▶ _Task to carry out_
Reproduce the passage below on Laureate's investment opportunities and understated EBITDA, word for word and in full.

By contrast, Laureate sees, in the words of Mr. Becker, "an almost inexhaustible array of investment opportunities" with internal rates of return in the 40%range in Latin America and mid-20% range in Europe, as well as numerous high return opportunities in Asia. As evidence, Laureate's capital expenditures approximately doubled from 2003-2006, contrasting sharply with EDMC's spending trends.

Second, should your advisors encourage you to compare multiples of EBITDA, remember that Laureate's EBITDA is significantly understated, as the Company has been rapidly investing over the past few years to build its global platform. Mr.Becker has publicly discussed "lots of advanced investment in infrastructure, product development, new country entry, management additions," and other investments needed "to grow the business at a 15%-20% earnings growth rate"after 2010. For example, of Laureate's 58 campuses, only 25 are considered mature, 25 are developing, and eight are less than two years old. Company management has discussed how the operating margins of fully performing campuses can reach 40%, yet the existing campus network has operating margins of 18%. It should be noted that EDMC did not have such a high proportion of newer campuses(nor did it maintain a full-time M&A team in countries without campuses, as Laureate does). Additionally, Laureate's online business has undergone significant investment since the purchase of Walden, and management has told the investment community to expect online operating margins to reach the mid-20%range in a few years, up from current 19% margins. All told, Laureate is "in the early days of growing [the] business," according to Mr. Becker, pressuring EBITDA margins near-term while creating significant earnings power down the road.

▶ _Given information_
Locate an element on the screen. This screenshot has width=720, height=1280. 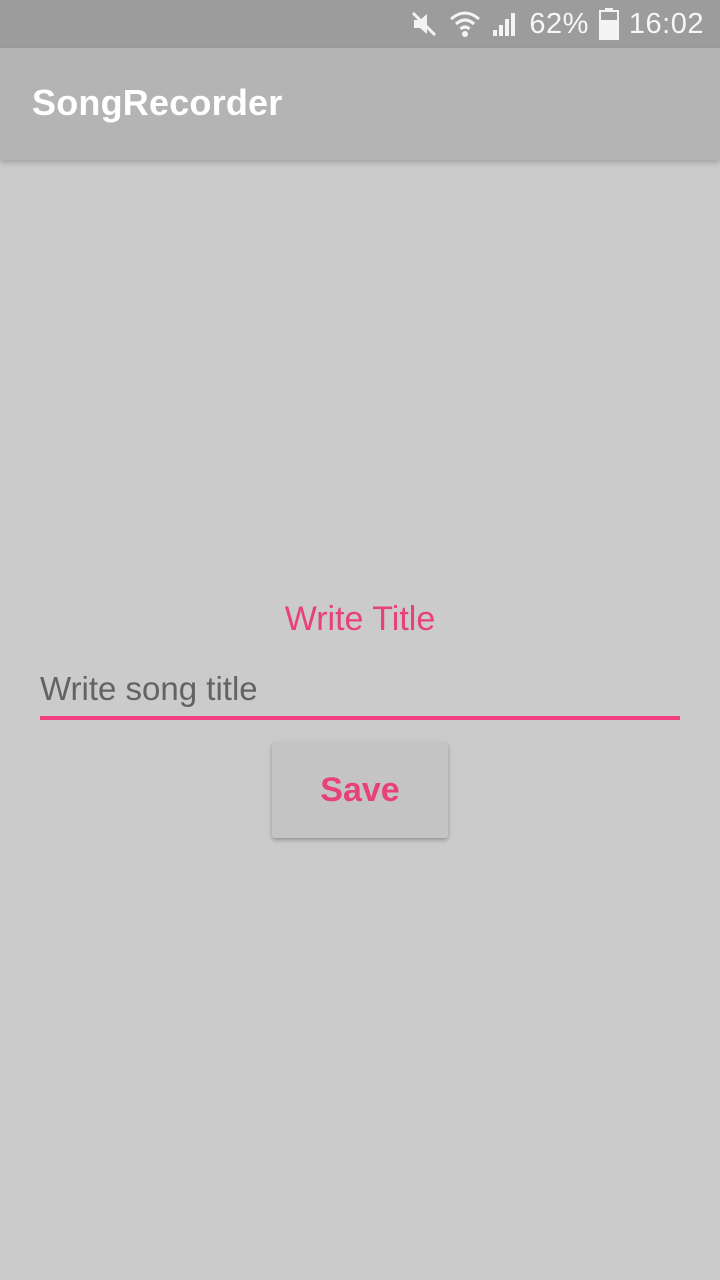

▶ _Your response_
By contrast, Laureate sees, in the words of Mr. Becker, "an almost inexhaustible array of investment opportunities" with internal rates of return in the 40%range in Latin America and mid-20% range in Europe, as well as numerous high return opportunities in Asia. As evidence, Laureate's capital expenditures approximately doubled from 2003-2006, contrasting sharply with EDMC's spending trends.

Second, should your advisors encourage you to compare multiples of EBITDA, remember that Laureate's EBITDA is significantly understated, as the Company has been rapidly investing over the past few years to build its global platform. Mr.Becker has publicly discussed "lots of advanced investment in infrastructure, product development, new country entry, management additions," and other investments needed "to grow the business at a 15%-20% earnings growth rate"after 2010. For example, of Laureate's 58 campuses, only 25 are considered mature, 25 are developing, and eight are less than two years old. Company management has discussed how the operating margins of fully performing campuses can reach 40%, yet the existing campus network has operating margins of 18%. It should be noted that EDMC did not have such a high proportion of newer campuses(nor did it maintain a full-time M&A team in countries without campuses, as Laureate does). Additionally, Laureate's online business has undergone significant investment since the purchase of Walden, and management has told the investment community to expect online operating margins to reach the mid-20%range in a few years, up from current 19% margins. All told, Laureate is "in the early days of growing [the] business," according to Mr. Becker, pressuring EBITDA margins near-term while creating significant earnings power down the road.